## Set problem 1
Please turn the part of the listing below that opens with the line containing "1296x654 pixels." and closes with the line containing "Click the Отмена" into a Markdown table with columns Row and Line, numbering each row and leaving out blank lines.

## Excerpt provided
* * * *

= Listed buildings in Woodplumpton =

Woodplumpton is a civil parish in the City of Preston, Lancashire, England. It contains 20 listed buildings that are recorded in the National Heritage List for England. Of these, one is at Grade II*, the middle grade, and the others are at Grade II, the lowest grade. The parish contains the villages of Woodplumpton and Catforth, and the smaller settlements of Eaves and Lower Bartle, but is otherwise rural. The Lancaster Canal passes through the parish, and three bridges crossing it are listed. The oldest building in the parish is St Anne's Church; this and four structures associated with it, or nearby, are listed. The other listed buildings are houses and associated structures, farmhouses, and farm buildings.

* * * *

## Material
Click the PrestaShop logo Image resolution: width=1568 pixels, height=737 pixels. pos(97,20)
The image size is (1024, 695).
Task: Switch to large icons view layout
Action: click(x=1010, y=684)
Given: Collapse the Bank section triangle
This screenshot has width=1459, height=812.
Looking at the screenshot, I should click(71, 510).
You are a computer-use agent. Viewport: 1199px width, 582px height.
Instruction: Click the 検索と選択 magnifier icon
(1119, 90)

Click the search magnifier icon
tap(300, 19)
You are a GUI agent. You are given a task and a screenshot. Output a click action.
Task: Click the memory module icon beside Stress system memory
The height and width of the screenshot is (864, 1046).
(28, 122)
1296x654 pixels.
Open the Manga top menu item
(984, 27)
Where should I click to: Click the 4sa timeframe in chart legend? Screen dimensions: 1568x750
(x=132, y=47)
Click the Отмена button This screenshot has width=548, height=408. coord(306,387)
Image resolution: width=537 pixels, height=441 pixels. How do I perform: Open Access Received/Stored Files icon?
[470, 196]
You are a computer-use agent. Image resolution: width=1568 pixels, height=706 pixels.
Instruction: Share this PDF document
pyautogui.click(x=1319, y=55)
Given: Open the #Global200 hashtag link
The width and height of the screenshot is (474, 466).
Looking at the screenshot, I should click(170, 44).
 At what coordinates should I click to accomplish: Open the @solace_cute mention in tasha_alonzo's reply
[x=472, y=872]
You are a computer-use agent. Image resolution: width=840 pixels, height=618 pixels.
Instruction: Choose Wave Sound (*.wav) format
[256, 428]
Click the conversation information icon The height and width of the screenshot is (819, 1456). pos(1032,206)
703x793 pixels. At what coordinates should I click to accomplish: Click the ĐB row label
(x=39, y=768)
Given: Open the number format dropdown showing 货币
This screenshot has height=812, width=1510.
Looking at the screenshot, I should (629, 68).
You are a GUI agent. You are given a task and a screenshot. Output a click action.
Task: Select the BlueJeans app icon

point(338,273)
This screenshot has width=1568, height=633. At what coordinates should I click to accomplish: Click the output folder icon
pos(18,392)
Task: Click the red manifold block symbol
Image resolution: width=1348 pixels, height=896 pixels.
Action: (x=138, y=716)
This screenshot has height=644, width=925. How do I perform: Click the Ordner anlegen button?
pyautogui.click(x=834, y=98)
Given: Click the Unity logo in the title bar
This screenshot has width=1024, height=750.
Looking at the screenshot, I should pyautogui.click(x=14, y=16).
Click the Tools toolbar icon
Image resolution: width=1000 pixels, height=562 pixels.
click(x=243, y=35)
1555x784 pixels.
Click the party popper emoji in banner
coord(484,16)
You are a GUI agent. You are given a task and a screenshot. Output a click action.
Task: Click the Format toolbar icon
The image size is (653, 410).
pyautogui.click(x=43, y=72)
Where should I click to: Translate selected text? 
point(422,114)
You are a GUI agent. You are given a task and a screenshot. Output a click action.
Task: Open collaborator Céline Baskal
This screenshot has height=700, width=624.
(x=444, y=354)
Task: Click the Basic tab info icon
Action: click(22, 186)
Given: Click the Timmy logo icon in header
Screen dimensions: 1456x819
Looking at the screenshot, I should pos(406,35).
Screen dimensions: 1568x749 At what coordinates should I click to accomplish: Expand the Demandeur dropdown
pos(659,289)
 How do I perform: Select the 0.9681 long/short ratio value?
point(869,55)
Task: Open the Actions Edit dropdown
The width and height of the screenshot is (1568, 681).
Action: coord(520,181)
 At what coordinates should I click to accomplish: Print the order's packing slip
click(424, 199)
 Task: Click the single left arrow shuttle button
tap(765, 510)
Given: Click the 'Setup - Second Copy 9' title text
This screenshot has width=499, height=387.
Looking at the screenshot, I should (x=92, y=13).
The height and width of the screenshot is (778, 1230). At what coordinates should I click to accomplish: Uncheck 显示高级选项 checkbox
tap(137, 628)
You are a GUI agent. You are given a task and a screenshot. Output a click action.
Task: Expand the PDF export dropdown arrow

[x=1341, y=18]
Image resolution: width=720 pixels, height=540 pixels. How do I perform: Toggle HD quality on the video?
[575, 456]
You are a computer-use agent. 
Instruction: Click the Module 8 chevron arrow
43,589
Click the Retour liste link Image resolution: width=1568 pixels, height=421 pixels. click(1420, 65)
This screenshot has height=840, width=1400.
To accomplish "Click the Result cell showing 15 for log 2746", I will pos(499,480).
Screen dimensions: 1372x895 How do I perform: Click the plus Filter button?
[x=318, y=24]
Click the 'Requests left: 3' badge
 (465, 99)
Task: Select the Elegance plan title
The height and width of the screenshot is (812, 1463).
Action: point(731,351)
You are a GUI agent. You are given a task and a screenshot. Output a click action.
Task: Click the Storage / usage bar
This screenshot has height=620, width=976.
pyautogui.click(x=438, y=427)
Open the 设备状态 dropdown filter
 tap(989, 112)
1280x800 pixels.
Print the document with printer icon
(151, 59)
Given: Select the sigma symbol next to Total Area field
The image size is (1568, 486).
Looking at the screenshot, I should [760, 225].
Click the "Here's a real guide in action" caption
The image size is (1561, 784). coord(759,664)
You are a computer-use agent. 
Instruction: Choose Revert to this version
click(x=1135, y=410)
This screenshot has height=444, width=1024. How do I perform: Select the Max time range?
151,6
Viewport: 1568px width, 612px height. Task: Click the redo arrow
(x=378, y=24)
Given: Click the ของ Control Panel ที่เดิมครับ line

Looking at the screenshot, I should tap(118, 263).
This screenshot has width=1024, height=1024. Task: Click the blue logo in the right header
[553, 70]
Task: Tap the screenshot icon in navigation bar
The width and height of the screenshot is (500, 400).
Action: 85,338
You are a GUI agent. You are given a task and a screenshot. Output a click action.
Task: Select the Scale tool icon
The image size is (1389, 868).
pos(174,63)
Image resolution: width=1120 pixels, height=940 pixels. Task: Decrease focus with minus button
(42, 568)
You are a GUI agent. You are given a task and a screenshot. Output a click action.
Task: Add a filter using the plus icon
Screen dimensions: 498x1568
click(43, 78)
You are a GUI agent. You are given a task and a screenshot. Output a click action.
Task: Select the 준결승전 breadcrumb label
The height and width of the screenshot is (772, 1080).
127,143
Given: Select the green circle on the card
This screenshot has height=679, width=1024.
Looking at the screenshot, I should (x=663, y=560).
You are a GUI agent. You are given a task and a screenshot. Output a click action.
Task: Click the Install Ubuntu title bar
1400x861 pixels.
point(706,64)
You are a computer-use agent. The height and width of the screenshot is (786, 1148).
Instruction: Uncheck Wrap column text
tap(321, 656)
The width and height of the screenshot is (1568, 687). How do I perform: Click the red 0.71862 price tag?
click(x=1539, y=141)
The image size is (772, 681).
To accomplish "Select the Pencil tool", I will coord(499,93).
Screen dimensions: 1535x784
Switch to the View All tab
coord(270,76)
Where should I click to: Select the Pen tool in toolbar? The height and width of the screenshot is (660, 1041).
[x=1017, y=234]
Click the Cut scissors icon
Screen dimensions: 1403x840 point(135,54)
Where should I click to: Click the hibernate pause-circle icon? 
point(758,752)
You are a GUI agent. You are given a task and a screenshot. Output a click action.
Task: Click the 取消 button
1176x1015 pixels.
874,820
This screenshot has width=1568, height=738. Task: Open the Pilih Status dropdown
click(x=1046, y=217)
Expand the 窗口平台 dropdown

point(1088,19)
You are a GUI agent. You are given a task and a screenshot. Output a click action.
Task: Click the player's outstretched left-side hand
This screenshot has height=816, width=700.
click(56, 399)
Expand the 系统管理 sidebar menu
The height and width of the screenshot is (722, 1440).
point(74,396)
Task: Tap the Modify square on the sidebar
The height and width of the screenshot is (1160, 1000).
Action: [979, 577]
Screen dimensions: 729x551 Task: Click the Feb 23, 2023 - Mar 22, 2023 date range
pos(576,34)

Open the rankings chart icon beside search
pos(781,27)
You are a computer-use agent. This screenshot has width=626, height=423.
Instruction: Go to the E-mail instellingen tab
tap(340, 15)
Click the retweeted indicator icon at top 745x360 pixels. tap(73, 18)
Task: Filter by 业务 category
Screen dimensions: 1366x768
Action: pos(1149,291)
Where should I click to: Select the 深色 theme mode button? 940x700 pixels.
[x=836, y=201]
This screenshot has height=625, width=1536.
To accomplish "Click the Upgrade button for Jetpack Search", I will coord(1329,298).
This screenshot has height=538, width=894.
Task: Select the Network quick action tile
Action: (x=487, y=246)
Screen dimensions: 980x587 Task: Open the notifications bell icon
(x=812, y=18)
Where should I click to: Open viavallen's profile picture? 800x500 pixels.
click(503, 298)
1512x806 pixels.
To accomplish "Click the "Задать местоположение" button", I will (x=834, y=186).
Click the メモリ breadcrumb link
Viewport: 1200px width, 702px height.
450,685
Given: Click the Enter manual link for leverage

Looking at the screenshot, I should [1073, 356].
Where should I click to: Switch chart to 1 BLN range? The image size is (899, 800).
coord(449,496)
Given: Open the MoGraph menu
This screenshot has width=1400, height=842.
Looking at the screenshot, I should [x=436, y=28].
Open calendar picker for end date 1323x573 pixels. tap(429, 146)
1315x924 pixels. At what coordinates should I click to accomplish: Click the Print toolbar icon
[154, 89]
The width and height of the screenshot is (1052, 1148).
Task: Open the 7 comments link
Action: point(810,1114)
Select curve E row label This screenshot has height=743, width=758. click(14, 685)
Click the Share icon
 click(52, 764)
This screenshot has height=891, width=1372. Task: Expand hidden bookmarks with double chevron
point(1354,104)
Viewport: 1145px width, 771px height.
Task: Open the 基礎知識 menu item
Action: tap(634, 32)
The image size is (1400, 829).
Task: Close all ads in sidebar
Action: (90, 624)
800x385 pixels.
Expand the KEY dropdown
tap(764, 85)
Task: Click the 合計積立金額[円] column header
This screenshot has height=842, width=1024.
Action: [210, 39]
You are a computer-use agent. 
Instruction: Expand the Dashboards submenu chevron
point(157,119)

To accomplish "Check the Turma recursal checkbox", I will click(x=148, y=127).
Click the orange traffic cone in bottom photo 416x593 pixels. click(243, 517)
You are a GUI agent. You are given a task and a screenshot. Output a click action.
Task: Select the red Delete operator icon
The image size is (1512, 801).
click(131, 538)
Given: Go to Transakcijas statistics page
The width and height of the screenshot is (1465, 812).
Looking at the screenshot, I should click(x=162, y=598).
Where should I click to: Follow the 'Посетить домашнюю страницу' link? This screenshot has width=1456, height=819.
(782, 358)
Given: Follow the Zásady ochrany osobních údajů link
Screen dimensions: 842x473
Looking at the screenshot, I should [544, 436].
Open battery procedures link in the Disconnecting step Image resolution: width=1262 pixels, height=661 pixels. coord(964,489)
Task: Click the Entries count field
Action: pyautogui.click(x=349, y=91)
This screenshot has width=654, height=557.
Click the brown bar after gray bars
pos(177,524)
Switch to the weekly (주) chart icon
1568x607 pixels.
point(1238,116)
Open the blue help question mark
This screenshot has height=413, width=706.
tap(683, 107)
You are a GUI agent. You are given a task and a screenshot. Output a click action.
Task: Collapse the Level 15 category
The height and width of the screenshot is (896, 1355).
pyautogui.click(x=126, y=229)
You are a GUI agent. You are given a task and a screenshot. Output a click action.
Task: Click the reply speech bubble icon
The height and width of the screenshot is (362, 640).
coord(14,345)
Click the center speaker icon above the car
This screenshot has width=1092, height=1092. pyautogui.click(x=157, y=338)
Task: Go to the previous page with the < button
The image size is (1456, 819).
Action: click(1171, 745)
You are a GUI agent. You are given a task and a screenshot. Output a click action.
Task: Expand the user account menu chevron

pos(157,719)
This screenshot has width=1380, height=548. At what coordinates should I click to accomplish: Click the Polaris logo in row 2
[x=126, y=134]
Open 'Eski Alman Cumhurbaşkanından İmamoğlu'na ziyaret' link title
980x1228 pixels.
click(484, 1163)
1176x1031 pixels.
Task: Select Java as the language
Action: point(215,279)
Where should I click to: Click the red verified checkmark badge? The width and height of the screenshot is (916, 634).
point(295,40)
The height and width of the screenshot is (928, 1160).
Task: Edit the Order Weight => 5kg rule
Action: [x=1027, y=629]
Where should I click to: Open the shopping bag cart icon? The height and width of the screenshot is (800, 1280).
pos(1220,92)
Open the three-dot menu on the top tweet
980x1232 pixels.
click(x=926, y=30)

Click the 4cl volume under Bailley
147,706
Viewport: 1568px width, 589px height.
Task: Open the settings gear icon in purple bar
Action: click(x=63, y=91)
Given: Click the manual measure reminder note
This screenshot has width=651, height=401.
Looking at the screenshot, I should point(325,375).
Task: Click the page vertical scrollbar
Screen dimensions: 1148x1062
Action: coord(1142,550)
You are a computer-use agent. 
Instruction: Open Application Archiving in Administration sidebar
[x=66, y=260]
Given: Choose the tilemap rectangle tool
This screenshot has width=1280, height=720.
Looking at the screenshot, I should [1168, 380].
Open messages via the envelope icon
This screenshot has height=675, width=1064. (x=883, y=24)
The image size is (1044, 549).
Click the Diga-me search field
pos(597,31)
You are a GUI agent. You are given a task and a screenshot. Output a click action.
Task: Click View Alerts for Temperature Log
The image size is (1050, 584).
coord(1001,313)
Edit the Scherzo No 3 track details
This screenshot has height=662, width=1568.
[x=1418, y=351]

* * * *

## Set problem 2
Decide whether each statement agrees with the text on listed buildings in Woodplumpton. Answer yes or no for each, and quote the words from the text that settle it.
(a) The parish contains 20 listed buildings.
(b) Two of the listed buildings are at Grade II*.
(c) Four bridges crossing the Lancaster Canal are listed.

## Answer 1
| Row | Line |
|---|---|
| 1 | 1296x654 pixels. |
| 2 | Open the Manga top menu item |
| 3 | (984, 27) |
| 4 | Where should I click to: Click the 4sa timeframe in chart legend? Screen dimensions: 1568x750 |
| 5 | (x=132, y=47) |
| 6 | Click the Отмена button This screenshot has width=548, height=408. coord(306,387) |

## Answer 2
(a) Yes: "It contains 20 listed buildings that are recorded in the National Heritage List for England."
(b) No: "Of these, one is at Grade II*, the middle grade"
(c) No: "three bridges crossing it are listed"